§ Input data:
>>>

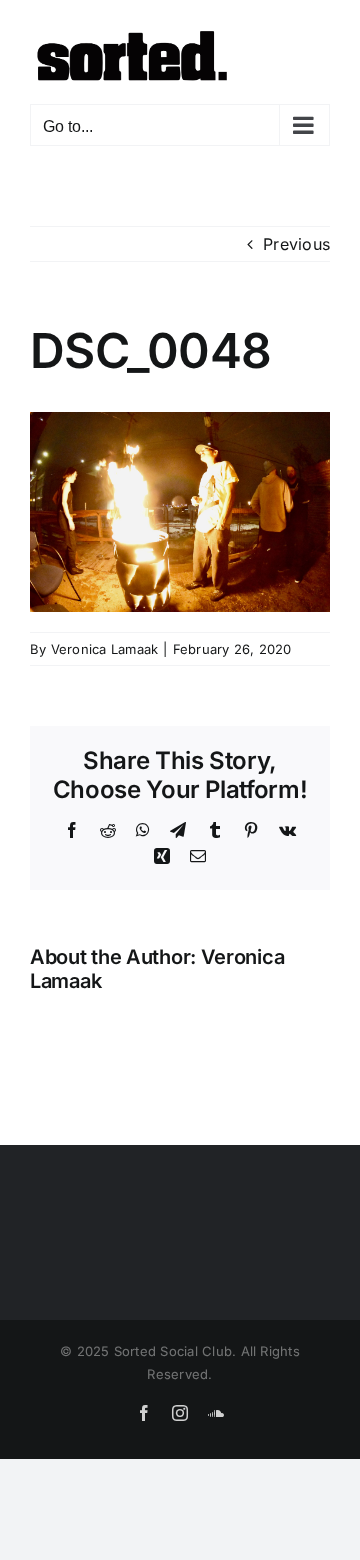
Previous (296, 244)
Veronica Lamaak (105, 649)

<<<
>>>

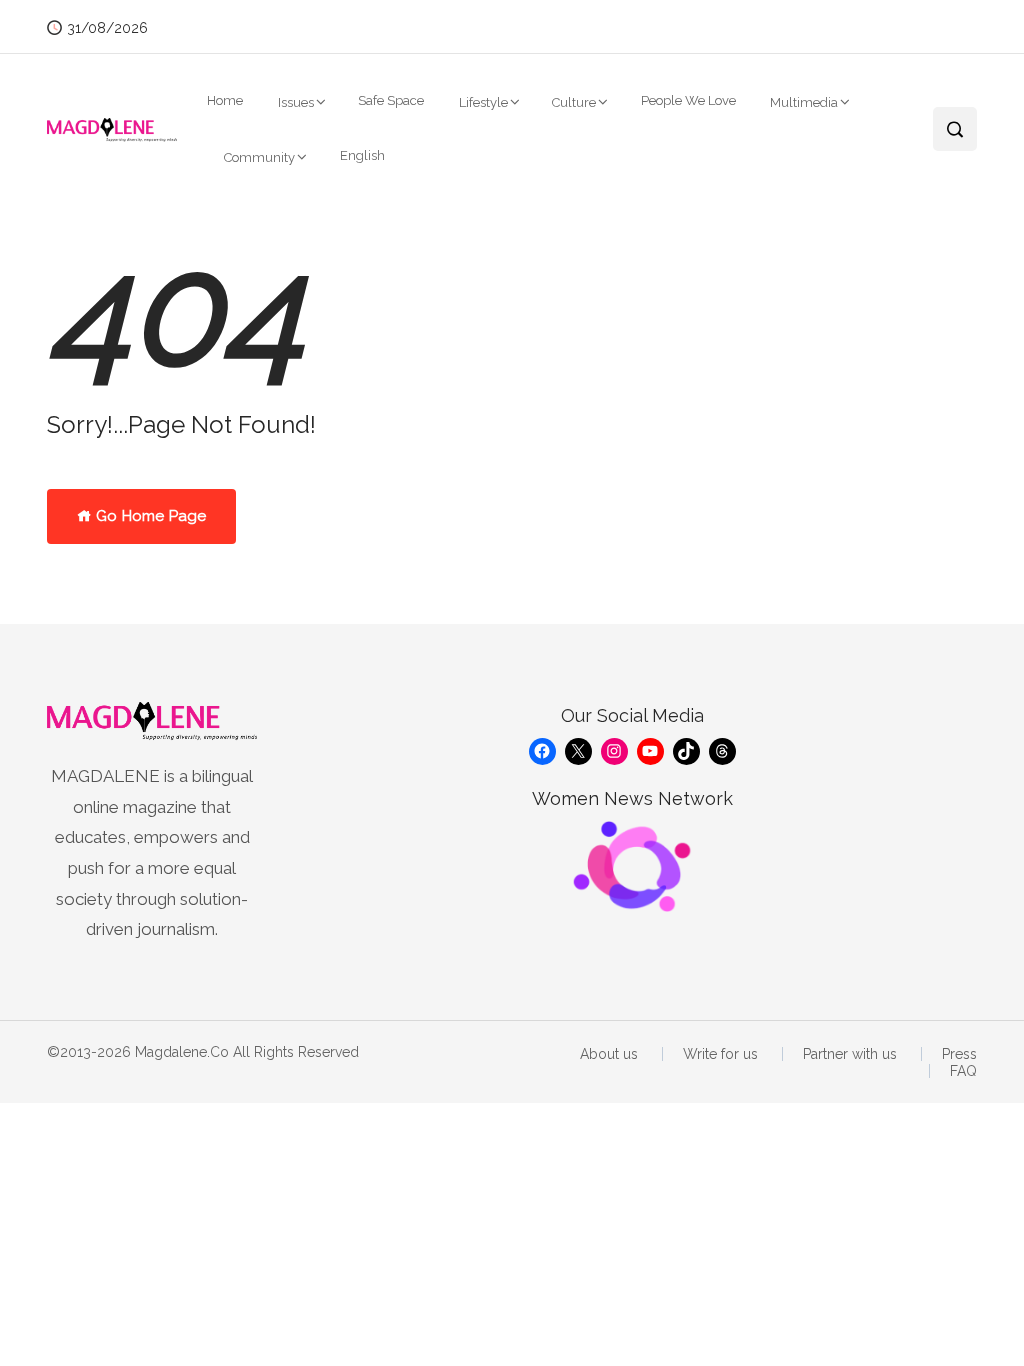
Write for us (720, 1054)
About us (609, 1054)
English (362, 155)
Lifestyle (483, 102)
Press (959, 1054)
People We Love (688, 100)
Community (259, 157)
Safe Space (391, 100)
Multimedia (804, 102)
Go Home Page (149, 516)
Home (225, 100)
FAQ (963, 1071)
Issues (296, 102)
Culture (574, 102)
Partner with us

<<<

§ Exercise goal: Set down, exactly as they stand above, the lines starting with the line with "English (362, 155)" and going on through the line with "Partner with us", and no others.

§ Solution for this problem:
English (362, 155)
Lifestyle (483, 102)
Press (959, 1054)
People We Love (688, 100)
Community (259, 157)
Safe Space (391, 100)
Multimedia (804, 102)
Go Home Page (149, 516)
Home (225, 100)
FAQ (963, 1071)
Issues (296, 102)
Culture (574, 102)
Partner with us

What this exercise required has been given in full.